We pulled into town just before two. The white house was standing proudly, waiting for our arrival. My uncle was outside to greet us. He followed us out to St. Ann's. The gate was open and 2 hawks were circling overhead. The fields of corn were barren and a stillness hushed over the prairie. Four reddish stones stood strong. Two on each side of an empty space. A stone statue of the cross and Mary and Joseph dwarfed everything worldly in this space. They were ready for us. The tent was pitched and a green tarp covered the space where my mother would rest for eternity.
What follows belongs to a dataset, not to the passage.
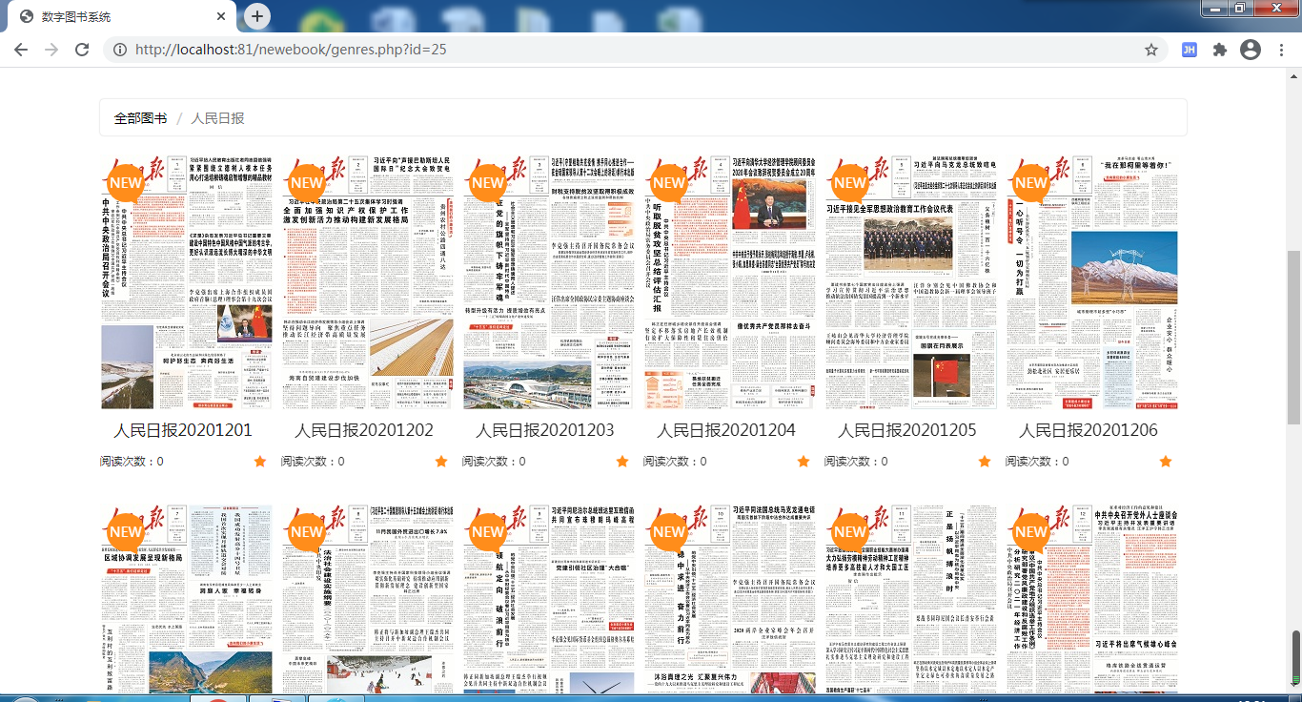Click the star icon under 人民日报20201201
Screen dimensions: 1302x702
click(x=260, y=462)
Gabrielle and I stood with the last strands of strength we had left. I popped the trunk of my Ford Expedition and the men that were there from the mortuary guided my mother out of the car in her golden casket adorned with four white angels. "We did it, Gabrielle, I said with tears in my eyes. We brought her home." I planned to have some time alone out there before guest arrived. Time for just Gaby and me. We sat on the ground next to my mom and Abba's "I believe in Angels lilted from the car stereo on repeat. As the first guests arrived, we composed ourselves. The service was beautiful simply because that's what you are supposed to say. I don't remember much of it, but I do remember, my daughter's hand grabbing mine to stay back when all others had gone. "We'll see you at the church.", I call out to my uncle and do a slight head motion towards Gabrielle. He nods and takes his leave. "I love you mommy.", she says. "I love you too angel", I say. She opens my hand and places a penny in it. "Let's leave these here for Nonni.", she says. The look she gave me in that moment was transcending. I became the child and she was comforting me. We placed the pennies into the space where she would lay and walked hand in hand back to the car forever changed.